● **Items from a data source**:

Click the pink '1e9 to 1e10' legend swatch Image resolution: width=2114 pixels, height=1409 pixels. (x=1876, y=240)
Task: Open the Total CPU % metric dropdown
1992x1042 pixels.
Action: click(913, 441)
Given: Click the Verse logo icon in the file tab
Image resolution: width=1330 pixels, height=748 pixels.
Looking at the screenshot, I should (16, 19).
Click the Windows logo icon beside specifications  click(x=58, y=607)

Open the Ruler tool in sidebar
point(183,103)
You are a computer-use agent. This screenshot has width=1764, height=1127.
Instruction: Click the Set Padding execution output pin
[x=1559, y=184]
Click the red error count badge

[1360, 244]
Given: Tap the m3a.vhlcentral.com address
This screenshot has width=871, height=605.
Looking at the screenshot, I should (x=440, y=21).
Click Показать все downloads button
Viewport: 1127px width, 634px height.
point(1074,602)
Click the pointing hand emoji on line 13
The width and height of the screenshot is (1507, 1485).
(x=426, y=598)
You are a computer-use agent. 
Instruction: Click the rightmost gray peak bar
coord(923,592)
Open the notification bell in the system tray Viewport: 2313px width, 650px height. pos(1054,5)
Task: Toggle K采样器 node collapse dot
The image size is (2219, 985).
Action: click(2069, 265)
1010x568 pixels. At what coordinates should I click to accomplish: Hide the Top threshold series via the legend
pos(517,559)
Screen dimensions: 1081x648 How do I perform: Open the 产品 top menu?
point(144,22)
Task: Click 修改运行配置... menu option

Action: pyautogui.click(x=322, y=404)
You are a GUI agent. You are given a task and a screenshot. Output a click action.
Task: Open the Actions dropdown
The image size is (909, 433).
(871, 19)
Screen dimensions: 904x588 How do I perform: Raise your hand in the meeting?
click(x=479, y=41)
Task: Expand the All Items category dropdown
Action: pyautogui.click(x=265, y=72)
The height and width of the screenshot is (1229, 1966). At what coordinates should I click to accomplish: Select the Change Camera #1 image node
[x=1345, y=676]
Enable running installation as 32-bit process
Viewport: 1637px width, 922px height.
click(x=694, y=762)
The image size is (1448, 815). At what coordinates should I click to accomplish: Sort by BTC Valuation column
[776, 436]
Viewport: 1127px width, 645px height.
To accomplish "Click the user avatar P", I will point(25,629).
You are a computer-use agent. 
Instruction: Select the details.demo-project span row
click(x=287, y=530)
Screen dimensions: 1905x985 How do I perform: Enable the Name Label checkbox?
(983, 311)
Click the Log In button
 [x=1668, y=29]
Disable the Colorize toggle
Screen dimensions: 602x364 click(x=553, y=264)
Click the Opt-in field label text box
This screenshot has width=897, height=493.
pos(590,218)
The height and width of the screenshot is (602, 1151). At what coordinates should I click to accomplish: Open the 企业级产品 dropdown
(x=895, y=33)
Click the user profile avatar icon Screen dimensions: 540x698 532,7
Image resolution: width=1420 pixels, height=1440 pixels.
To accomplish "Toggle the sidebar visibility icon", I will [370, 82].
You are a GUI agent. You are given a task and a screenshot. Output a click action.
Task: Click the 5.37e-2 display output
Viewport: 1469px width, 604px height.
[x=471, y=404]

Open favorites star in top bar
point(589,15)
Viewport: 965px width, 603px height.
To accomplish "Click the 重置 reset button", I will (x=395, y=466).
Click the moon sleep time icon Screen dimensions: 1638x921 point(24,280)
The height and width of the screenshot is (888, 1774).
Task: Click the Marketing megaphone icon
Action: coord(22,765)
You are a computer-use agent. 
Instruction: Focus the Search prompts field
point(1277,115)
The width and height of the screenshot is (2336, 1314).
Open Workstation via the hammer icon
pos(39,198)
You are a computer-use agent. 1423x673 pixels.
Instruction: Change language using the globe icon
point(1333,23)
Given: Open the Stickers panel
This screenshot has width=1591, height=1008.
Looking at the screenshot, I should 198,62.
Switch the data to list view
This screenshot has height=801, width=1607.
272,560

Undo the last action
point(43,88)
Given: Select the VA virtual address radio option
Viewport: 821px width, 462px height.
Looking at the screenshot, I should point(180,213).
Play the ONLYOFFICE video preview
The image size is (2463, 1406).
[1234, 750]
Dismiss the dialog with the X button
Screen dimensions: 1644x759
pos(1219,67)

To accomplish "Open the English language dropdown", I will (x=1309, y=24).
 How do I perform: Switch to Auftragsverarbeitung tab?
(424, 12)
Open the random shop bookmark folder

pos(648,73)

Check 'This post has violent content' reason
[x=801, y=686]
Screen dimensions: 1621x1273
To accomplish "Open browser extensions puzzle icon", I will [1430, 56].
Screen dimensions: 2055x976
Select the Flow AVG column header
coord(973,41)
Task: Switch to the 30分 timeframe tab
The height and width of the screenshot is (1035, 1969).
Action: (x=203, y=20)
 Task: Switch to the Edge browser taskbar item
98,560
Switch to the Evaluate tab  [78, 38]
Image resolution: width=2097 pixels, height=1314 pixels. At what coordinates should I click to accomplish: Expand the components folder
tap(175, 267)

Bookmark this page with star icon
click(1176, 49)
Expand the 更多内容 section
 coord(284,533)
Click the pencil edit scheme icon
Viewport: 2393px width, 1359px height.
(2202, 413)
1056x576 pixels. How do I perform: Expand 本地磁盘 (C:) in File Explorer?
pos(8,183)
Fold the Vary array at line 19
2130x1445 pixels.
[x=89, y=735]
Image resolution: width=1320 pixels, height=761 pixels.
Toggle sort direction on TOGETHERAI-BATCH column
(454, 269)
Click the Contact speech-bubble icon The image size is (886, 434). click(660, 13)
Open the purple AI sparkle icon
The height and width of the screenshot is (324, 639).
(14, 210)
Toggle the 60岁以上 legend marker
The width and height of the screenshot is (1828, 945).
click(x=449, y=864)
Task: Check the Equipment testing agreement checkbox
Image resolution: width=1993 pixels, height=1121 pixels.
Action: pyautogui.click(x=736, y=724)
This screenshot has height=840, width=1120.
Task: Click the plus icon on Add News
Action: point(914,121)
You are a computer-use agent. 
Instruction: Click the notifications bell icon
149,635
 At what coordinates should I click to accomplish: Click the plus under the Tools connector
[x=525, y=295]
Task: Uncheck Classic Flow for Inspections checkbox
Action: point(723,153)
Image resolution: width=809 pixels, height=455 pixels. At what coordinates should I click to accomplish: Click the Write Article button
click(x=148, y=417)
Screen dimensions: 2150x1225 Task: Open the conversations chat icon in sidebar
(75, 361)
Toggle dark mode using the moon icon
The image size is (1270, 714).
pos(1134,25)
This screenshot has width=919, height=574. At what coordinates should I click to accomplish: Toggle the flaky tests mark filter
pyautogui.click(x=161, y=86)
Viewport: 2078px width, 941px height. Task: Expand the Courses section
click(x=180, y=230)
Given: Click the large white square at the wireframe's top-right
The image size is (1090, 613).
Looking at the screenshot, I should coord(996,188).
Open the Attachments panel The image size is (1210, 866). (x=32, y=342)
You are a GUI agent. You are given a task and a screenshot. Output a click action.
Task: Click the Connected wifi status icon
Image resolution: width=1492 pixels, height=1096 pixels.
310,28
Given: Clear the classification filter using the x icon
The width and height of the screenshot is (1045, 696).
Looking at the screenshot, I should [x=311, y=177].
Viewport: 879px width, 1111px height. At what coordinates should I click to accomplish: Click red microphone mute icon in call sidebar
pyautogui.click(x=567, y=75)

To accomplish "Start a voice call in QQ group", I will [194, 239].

● **EXERCISE DESCRIPTION**: Reproduce all the records. Keep them exact, please.

● **COMPLETED TASK**:
Click the pink '1e9 to 1e10' legend swatch Image resolution: width=2114 pixels, height=1409 pixels. (x=1876, y=240)
Task: Open the Total CPU % metric dropdown
1992x1042 pixels.
Action: click(913, 441)
Given: Click the Verse logo icon in the file tab
Image resolution: width=1330 pixels, height=748 pixels.
Looking at the screenshot, I should (16, 19).
Click the Windows logo icon beside specifications  click(x=58, y=607)

Open the Ruler tool in sidebar
point(183,103)
You are a computer-use agent. This screenshot has width=1764, height=1127.
Instruction: Click the Set Padding execution output pin
[x=1559, y=184]
Click the red error count badge

[1360, 244]
Given: Tap the m3a.vhlcentral.com address
This screenshot has width=871, height=605.
Looking at the screenshot, I should (x=440, y=21).
Click Показать все downloads button
Viewport: 1127px width, 634px height.
point(1074,602)
Click the pointing hand emoji on line 13
The width and height of the screenshot is (1507, 1485).
(x=426, y=598)
You are a computer-use agent. 
Instruction: Click the rightmost gray peak bar
coord(923,592)
Open the notification bell in the system tray Viewport: 2313px width, 650px height. pos(1054,5)
Task: Toggle K采样器 node collapse dot
The image size is (2219, 985).
Action: click(2069, 265)
1010x568 pixels. At what coordinates should I click to accomplish: Hide the Top threshold series via the legend
pos(517,559)
Screen dimensions: 1081x648 How do I perform: Open the 产品 top menu?
point(144,22)
Task: Click 修改运行配置... menu option

Action: pyautogui.click(x=322, y=404)
You are a GUI agent. You are given a task and a screenshot. Output a click action.
Task: Open the Actions dropdown
The image size is (909, 433).
(871, 19)
Screen dimensions: 904x588 How do I perform: Raise your hand in the meeting?
click(x=479, y=41)
Task: Expand the All Items category dropdown
Action: pyautogui.click(x=265, y=72)
The height and width of the screenshot is (1229, 1966). At what coordinates should I click to accomplish: Select the Change Camera #1 image node
[x=1345, y=676]
Enable running installation as 32-bit process
Viewport: 1637px width, 922px height.
click(x=694, y=762)
The image size is (1448, 815). At what coordinates should I click to accomplish: Sort by BTC Valuation column
[776, 436]
Viewport: 1127px width, 645px height.
To accomplish "Click the user avatar P", I will point(25,629).
You are a computer-use agent. 
Instruction: Select the details.demo-project span row
click(x=287, y=530)
Screen dimensions: 1905x985 How do I perform: Enable the Name Label checkbox?
(983, 311)
Click the Log In button
 [x=1668, y=29]
Disable the Colorize toggle
Screen dimensions: 602x364 click(x=553, y=264)
Click the Opt-in field label text box
This screenshot has width=897, height=493.
pos(590,218)
The height and width of the screenshot is (602, 1151). At what coordinates should I click to accomplish: Open the 企业级产品 dropdown
(x=895, y=33)
Click the user profile avatar icon Screen dimensions: 540x698 532,7
Image resolution: width=1420 pixels, height=1440 pixels.
To accomplish "Toggle the sidebar visibility icon", I will [370, 82].
You are a GUI agent. You are given a task and a screenshot. Output a click action.
Task: Click the 5.37e-2 display output
Viewport: 1469px width, 604px height.
[x=471, y=404]

Open favorites star in top bar
point(589,15)
Viewport: 965px width, 603px height.
To accomplish "Click the 重置 reset button", I will (x=395, y=466).
Click the moon sleep time icon Screen dimensions: 1638x921 point(24,280)
The height and width of the screenshot is (888, 1774).
Task: Click the Marketing megaphone icon
Action: coord(22,765)
You are a computer-use agent. 
Instruction: Focus the Search prompts field
point(1277,115)
The width and height of the screenshot is (2336, 1314).
Open Workstation via the hammer icon
pos(39,198)
You are a computer-use agent. 1423x673 pixels.
Instruction: Change language using the globe icon
point(1333,23)
Given: Open the Stickers panel
This screenshot has width=1591, height=1008.
Looking at the screenshot, I should 198,62.
Switch the data to list view
This screenshot has height=801, width=1607.
272,560

Undo the last action
point(43,88)
Given: Select the VA virtual address radio option
Viewport: 821px width, 462px height.
Looking at the screenshot, I should point(180,213).
Play the ONLYOFFICE video preview
The image size is (2463, 1406).
[1234, 750]
Dismiss the dialog with the X button
Screen dimensions: 1644x759
pos(1219,67)

To accomplish "Open the English language dropdown", I will (x=1309, y=24).
 How do I perform: Switch to Auftragsverarbeitung tab?
(424, 12)
Open the random shop bookmark folder

pos(648,73)

Check 'This post has violent content' reason
[x=801, y=686]
Screen dimensions: 1621x1273
To accomplish "Open browser extensions puzzle icon", I will [1430, 56].
Screen dimensions: 2055x976
Select the Flow AVG column header
coord(973,41)
Task: Switch to the 30分 timeframe tab
The height and width of the screenshot is (1035, 1969).
Action: (x=203, y=20)
 Task: Switch to the Edge browser taskbar item
98,560
Switch to the Evaluate tab  [78, 38]
Image resolution: width=2097 pixels, height=1314 pixels. At what coordinates should I click to accomplish: Expand the components folder
tap(175, 267)

Bookmark this page with star icon
click(1176, 49)
Expand the 更多内容 section
 coord(284,533)
Click the pencil edit scheme icon
Viewport: 2393px width, 1359px height.
(2202, 413)
1056x576 pixels. How do I perform: Expand 本地磁盘 (C:) in File Explorer?
pos(8,183)
Fold the Vary array at line 19
2130x1445 pixels.
[x=89, y=735]
Image resolution: width=1320 pixels, height=761 pixels.
Toggle sort direction on TOGETHERAI-BATCH column
(454, 269)
Click the Contact speech-bubble icon The image size is (886, 434). click(660, 13)
Open the purple AI sparkle icon
The height and width of the screenshot is (324, 639).
(14, 210)
Toggle the 60岁以上 legend marker
The width and height of the screenshot is (1828, 945).
click(x=449, y=864)
Task: Check the Equipment testing agreement checkbox
Image resolution: width=1993 pixels, height=1121 pixels.
Action: pyautogui.click(x=736, y=724)
This screenshot has height=840, width=1120.
Task: Click the plus icon on Add News
Action: point(914,121)
You are a computer-use agent. 
Instruction: Click the notifications bell icon
149,635
 At what coordinates should I click to accomplish: Click the plus under the Tools connector
[x=525, y=295]
Task: Uncheck Classic Flow for Inspections checkbox
Action: point(723,153)
Image resolution: width=809 pixels, height=455 pixels. At what coordinates should I click to accomplish: Click the Write Article button
click(x=148, y=417)
Screen dimensions: 2150x1225 Task: Open the conversations chat icon in sidebar
(75, 361)
Toggle dark mode using the moon icon
The image size is (1270, 714).
pos(1134,25)
This screenshot has width=919, height=574. At what coordinates should I click to accomplish: Toggle the flaky tests mark filter
pyautogui.click(x=161, y=86)
Viewport: 2078px width, 941px height. Task: Expand the Courses section
click(x=180, y=230)
Given: Click the large white square at the wireframe's top-right
The image size is (1090, 613).
Looking at the screenshot, I should coord(996,188).
Open the Attachments panel The image size is (1210, 866). (x=32, y=342)
You are a GUI agent. You are given a task and a screenshot. Output a click action.
Task: Click the Connected wifi status icon
Image resolution: width=1492 pixels, height=1096 pixels.
310,28
Given: Clear the classification filter using the x icon
The width and height of the screenshot is (1045, 696).
Looking at the screenshot, I should [x=311, y=177].
Viewport: 879px width, 1111px height. At what coordinates should I click to accomplish: Click red microphone mute icon in call sidebar
pyautogui.click(x=567, y=75)

To accomplish "Start a voice call in QQ group", I will [194, 239].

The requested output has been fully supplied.